◆ SELECTED EXCERPT:
---
Approval is required from Council for the installation of a wood or oil fueled heater, under Section 68 of the Local Government Act, 1993. Wood heaters must be installed in accordance with the Australian Building Code and Australian Standard AS/NZS 2918 to ensure the safety of the house, its occupants and the environment.

If you already have a wood fire heater, please take care to ensure you are not generating an excessive amount of smoke that could be negatively affecting your neighbours. The use of these heaters can create health problems particularly for people suffering from asthma, young children and older people. When operating your wood heater, please minimise the likelihood of excessive smoke generation by:

  • Burning only dry, well-seasoned, chemically untreated wood.
  • Using smaller logs instead of only one large log.
  • Not packing the fire too full, as it starves the fire of oxygen and causes it to smoulder.
  • Storing your wood under cover in a dry, ventilated area. Freshly cut wood needs to be stored for at least eight to twelve months.
  • Never burning painted or treated wood or rubbish.
  • Using plenty of dry kindling to get the fire burning quickly and brightly the faster you can get the fire going the less smoke there will be.
  • Checking the outside of your chimney - if there is visible smoke, increase the airflow to the fire.
  • Regularly removing ash and unburnt coals from the hearth of the fire.
  • Ensuring your chimneys and flues are cleaned out once a year.

Prevention Notices and fines can be issued under the Protection of the Environment Operations Act, 1997 if the heater is being used in an environmentally unsatisfactory manner.
---
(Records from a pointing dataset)
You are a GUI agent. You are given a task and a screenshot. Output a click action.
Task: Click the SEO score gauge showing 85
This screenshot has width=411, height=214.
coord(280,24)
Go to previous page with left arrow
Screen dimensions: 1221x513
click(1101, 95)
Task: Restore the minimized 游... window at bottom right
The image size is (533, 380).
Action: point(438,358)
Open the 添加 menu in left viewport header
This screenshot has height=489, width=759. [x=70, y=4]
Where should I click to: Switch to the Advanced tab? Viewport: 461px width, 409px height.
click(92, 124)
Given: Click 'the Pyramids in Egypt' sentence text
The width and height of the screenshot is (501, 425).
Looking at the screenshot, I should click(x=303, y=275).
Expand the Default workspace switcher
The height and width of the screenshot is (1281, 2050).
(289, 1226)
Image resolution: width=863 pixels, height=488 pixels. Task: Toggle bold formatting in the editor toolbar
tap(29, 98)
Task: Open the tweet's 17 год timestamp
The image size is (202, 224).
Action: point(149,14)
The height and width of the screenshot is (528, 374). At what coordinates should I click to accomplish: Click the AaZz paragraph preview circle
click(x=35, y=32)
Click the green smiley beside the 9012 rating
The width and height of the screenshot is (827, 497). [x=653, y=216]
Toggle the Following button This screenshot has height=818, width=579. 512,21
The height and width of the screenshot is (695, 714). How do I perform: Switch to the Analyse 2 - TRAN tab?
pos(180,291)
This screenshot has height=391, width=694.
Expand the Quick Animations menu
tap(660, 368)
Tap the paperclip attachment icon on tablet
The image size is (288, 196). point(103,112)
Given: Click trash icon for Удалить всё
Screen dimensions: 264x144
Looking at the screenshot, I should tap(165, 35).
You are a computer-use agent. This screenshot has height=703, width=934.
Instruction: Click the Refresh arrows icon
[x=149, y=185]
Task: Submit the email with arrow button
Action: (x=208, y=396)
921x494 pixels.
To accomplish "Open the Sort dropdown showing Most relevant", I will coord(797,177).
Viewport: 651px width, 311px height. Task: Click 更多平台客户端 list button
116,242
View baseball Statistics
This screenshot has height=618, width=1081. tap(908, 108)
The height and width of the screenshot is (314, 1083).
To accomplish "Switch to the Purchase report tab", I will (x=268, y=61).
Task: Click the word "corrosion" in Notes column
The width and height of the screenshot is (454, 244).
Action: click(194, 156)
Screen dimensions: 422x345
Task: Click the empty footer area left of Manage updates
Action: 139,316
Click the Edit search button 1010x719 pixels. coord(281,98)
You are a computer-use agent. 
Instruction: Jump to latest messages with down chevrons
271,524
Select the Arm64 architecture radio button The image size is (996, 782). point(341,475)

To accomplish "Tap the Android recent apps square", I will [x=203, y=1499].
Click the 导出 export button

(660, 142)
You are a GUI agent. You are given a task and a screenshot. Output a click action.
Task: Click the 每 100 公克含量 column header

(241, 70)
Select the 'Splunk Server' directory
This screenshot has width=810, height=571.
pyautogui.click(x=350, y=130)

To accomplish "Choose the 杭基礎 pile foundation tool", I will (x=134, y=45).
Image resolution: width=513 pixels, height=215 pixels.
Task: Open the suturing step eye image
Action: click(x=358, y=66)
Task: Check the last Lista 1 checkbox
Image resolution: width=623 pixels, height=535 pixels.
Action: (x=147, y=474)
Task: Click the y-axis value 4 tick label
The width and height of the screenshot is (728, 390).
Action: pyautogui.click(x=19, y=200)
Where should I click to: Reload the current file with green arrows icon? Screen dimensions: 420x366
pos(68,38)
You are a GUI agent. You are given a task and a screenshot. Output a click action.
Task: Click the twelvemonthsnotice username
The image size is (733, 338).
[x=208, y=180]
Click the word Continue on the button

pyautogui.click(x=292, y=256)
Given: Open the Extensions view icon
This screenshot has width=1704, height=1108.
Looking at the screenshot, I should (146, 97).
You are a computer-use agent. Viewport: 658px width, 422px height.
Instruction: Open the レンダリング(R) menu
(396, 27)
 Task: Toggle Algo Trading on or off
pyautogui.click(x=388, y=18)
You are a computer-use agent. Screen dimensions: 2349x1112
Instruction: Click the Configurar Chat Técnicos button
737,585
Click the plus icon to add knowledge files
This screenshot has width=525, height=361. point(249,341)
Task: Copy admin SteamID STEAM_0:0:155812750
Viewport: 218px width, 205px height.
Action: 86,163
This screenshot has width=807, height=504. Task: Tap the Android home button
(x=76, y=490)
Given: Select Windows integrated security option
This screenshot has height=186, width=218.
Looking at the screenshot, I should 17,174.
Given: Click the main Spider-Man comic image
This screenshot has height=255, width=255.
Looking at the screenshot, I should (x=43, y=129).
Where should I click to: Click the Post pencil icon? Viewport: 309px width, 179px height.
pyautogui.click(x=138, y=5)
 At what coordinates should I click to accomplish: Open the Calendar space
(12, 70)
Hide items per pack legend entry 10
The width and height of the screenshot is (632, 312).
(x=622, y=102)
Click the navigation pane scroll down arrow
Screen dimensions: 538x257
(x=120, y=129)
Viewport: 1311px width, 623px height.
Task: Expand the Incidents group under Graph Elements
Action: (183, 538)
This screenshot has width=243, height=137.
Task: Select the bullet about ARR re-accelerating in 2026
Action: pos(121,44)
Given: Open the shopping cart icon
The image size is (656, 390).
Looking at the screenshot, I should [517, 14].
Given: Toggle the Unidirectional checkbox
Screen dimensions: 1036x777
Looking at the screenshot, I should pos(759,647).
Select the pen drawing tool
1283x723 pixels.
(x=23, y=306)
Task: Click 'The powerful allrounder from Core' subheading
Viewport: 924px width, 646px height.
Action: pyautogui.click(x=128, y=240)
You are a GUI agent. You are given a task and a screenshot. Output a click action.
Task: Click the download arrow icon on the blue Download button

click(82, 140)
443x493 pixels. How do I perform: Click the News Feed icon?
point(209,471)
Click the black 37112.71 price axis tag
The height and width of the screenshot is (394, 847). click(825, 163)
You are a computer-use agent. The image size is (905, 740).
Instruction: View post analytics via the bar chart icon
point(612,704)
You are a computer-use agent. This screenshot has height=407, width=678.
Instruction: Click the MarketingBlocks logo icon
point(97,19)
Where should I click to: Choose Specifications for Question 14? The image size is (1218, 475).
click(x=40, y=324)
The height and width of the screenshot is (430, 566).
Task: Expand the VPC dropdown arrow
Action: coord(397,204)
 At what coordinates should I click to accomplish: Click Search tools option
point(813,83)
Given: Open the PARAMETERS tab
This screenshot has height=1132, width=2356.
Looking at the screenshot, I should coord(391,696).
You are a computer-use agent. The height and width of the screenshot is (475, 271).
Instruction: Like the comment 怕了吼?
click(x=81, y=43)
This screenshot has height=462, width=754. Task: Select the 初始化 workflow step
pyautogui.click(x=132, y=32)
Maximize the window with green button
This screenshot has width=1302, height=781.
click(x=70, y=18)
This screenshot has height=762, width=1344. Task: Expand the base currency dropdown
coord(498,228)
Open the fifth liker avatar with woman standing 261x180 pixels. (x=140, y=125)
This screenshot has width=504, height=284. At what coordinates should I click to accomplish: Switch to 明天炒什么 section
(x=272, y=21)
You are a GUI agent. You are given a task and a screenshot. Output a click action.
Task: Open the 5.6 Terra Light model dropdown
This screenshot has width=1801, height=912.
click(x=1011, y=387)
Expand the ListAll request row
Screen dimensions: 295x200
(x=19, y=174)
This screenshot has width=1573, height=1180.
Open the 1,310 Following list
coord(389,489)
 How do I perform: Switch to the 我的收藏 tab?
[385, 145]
---
◆ GIVEN PROBLEM: From the wood heater text, list every act, code, and standard it names.

◆ WORKED SOLUTION:
- Local Government Act, 1993
- Australian Building Code
- Australian Standard AS/NZS 2918
- Protection of the Environment Operations Act, 1997